A smart camera crop treatment system, designed to enable farmers to reduce standard agrochemical usage by up to 90%, is being developed by Angus-based SoilEssentials.
Targeted to be ready for on-farm use within the next three years, the new system centres on a re-trainable smart camera which will be able to recognise, map and precision apply agrochemicals to crops.
“The aim is that in the very near future we will have technology available which can ensure accurate differentiation between crop and weed species and therefore enable precision targeting of agrochemicals,” said SoilEssentials managing director Jim Wilson.
“Ultimately this targeting technology will allow farmers, agronomists and agrochemical applicators to dramatically reduce the total amount of protection products applied to crops across Britain and worldwide.”

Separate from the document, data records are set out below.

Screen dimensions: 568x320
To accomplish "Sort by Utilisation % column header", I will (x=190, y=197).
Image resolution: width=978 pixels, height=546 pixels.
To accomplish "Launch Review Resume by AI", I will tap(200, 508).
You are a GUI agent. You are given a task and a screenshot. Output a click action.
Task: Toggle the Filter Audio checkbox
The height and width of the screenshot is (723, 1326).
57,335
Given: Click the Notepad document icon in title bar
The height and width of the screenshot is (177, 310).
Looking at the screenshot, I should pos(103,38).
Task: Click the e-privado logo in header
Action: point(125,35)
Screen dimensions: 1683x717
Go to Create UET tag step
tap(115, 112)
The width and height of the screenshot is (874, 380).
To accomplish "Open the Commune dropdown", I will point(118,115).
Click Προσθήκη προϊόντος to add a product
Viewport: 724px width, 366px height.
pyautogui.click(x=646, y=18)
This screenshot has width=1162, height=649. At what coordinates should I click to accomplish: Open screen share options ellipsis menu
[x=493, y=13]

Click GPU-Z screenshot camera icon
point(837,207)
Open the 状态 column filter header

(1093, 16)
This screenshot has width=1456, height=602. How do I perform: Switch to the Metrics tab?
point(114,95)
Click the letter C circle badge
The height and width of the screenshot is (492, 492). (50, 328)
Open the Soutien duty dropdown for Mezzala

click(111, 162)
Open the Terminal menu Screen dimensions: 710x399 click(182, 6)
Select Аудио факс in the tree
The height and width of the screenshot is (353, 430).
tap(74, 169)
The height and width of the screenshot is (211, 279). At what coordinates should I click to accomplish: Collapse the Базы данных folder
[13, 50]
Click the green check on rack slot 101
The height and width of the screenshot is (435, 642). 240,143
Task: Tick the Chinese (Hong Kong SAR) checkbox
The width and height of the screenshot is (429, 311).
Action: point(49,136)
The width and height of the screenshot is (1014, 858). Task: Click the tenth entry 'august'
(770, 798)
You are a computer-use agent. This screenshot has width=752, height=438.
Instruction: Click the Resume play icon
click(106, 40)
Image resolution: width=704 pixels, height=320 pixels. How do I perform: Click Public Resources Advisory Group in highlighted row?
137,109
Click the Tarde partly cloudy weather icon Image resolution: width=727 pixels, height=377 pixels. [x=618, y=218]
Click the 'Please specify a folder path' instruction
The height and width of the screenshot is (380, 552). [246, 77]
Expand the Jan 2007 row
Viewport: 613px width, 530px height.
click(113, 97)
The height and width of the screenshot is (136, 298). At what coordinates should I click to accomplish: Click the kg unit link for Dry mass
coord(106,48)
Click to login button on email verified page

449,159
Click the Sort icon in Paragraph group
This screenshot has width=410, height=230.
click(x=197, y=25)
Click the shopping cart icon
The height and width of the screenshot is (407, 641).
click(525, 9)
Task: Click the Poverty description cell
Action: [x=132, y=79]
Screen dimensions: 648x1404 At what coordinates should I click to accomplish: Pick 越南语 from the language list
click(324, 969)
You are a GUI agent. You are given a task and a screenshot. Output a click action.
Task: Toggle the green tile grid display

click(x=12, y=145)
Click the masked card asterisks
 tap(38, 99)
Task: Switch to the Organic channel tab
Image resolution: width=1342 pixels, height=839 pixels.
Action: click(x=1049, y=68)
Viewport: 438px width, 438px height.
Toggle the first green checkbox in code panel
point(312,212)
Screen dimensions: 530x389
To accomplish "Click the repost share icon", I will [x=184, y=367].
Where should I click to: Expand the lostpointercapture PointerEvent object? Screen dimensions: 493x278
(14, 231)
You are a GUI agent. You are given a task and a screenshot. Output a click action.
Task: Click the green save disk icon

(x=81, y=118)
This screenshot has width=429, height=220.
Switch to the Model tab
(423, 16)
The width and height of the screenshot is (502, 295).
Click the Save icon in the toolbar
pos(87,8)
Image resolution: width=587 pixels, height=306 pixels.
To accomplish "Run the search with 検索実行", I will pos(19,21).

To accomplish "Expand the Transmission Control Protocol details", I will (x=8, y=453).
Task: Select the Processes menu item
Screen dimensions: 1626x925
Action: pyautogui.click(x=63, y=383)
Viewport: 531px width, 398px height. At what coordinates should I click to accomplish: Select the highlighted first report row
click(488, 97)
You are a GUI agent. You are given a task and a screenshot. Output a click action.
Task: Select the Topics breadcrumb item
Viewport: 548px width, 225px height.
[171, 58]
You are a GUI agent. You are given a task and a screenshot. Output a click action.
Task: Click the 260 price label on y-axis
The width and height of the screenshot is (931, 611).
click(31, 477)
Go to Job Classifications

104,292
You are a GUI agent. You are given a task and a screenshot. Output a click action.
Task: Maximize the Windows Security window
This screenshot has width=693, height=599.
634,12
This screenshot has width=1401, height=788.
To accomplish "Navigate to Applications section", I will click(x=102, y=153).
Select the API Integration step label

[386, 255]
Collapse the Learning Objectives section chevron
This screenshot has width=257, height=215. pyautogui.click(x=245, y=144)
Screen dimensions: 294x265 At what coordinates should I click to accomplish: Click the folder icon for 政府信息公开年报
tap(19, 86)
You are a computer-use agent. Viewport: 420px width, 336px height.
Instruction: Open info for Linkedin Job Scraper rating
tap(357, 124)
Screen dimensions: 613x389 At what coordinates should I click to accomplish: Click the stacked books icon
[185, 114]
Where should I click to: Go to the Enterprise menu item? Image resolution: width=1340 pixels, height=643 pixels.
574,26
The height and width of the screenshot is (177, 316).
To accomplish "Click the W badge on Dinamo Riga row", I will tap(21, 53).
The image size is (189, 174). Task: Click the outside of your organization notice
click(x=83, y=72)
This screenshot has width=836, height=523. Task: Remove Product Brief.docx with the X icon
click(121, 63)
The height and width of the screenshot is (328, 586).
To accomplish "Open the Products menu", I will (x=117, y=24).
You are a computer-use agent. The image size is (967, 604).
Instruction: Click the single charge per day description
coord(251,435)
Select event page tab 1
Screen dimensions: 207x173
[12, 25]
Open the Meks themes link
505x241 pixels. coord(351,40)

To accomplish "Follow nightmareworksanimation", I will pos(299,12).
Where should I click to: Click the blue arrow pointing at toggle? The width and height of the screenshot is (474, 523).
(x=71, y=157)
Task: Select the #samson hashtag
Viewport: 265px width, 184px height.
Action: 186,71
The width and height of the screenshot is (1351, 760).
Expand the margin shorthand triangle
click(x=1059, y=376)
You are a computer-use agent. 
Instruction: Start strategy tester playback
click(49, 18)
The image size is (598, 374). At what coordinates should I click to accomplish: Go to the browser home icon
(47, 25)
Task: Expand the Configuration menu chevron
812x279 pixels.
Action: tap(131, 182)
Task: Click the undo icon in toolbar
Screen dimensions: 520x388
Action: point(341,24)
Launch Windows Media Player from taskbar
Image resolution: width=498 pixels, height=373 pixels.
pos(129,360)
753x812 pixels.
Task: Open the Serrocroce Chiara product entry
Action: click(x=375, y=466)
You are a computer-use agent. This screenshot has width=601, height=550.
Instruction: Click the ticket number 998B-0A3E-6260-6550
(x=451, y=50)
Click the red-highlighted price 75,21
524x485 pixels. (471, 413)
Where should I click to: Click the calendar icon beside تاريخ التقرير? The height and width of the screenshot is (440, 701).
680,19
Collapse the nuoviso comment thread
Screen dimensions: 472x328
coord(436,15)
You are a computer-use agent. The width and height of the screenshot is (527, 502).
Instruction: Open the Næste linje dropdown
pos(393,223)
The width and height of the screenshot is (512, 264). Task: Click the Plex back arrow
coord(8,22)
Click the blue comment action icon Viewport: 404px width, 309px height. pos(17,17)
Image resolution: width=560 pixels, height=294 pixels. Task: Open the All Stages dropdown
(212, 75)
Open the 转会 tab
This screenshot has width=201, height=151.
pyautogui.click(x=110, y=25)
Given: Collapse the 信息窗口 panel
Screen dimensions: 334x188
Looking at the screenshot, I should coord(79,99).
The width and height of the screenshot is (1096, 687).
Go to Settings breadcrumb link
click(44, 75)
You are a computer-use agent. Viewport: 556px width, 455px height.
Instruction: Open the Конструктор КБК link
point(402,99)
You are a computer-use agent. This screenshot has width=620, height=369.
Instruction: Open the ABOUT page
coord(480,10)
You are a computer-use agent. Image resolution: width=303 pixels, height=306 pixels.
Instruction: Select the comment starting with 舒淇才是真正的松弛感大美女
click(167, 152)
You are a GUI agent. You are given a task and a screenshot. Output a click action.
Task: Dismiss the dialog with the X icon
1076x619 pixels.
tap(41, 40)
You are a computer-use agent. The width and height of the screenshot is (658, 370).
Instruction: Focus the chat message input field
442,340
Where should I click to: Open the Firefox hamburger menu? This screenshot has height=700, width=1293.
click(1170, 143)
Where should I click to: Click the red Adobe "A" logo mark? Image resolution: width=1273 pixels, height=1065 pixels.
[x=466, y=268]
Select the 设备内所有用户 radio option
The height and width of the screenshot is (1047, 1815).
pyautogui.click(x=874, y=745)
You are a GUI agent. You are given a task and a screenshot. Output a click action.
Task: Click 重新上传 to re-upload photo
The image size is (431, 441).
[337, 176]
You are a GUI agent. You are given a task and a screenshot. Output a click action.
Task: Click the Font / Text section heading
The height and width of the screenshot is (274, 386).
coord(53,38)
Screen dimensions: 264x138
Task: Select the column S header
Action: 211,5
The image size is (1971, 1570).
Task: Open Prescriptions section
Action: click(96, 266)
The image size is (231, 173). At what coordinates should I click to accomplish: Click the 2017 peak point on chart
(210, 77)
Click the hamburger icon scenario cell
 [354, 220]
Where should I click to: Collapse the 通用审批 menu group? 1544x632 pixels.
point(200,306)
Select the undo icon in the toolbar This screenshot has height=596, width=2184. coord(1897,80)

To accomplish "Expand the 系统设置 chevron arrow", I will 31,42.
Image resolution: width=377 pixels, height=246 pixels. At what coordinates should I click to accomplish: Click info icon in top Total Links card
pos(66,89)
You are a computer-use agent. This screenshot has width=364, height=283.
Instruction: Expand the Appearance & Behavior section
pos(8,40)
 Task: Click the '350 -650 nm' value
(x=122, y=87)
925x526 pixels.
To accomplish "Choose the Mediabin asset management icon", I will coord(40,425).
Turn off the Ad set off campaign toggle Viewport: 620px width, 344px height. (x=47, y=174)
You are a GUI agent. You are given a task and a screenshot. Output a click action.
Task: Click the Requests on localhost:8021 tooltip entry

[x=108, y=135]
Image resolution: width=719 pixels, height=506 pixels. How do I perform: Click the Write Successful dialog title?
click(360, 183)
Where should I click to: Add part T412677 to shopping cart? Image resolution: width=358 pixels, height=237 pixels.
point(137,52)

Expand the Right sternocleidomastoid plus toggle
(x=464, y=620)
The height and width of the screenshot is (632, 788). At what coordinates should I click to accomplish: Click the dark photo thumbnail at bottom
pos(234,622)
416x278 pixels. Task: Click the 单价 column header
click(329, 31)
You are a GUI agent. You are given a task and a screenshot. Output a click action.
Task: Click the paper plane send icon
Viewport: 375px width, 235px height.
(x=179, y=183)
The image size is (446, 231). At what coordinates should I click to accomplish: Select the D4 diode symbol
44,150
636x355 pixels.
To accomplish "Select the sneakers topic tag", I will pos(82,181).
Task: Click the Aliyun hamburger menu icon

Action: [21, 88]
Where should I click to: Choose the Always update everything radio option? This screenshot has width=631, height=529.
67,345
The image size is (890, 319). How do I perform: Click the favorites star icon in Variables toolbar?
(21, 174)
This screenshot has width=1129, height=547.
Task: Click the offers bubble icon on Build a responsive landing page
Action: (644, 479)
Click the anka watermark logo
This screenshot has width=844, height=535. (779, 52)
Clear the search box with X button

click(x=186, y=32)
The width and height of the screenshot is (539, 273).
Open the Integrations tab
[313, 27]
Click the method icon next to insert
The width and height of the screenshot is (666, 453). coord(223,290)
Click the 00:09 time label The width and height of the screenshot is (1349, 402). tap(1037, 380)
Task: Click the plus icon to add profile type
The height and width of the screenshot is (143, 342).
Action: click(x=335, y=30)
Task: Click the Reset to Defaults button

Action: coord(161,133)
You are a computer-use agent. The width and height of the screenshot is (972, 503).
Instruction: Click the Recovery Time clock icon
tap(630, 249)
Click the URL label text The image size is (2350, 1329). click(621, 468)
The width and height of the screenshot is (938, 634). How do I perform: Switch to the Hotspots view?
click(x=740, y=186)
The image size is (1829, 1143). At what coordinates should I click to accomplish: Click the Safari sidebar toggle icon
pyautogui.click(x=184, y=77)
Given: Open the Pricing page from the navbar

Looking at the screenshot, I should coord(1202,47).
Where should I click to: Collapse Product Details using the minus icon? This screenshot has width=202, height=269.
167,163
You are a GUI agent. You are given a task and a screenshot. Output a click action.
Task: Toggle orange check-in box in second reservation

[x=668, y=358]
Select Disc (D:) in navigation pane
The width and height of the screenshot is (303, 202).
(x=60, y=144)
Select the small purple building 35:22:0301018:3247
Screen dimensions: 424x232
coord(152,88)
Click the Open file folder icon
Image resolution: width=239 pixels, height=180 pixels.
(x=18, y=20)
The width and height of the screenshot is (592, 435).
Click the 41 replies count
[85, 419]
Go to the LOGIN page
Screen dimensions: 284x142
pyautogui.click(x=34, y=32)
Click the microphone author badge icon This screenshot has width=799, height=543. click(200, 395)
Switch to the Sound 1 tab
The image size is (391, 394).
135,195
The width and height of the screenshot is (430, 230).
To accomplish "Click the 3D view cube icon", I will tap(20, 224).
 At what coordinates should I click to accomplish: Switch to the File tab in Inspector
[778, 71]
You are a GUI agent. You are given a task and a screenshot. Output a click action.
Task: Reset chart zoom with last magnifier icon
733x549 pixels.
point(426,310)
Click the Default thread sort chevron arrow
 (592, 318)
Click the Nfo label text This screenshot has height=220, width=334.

An early form of the development has already completed a feasibility project called Grass Vision in which a low-cost machine vision system was used to successfully recognise and precision apply herbicides to broad-leaved weeds in grassland.
The next challenge is to apply the same process to arable crops.
“The amount of agrochemical savings which might be possible will obviously depend on the level of weed infestation in any given crop,” said SoilEssentials technical manager Graham Ralston.
“If you’ve only got a few weeds across a field, of course, then the reduction possible from a targeted application is going to be massive in comparison to spraying the whole field.
“We are certainly talking of up to 90% reduction in chemical usage being possible.”
The new development will initially be made available as a contractors’ item for use by trained operators, with the potential for it to be extended as a farmers’ item in due course.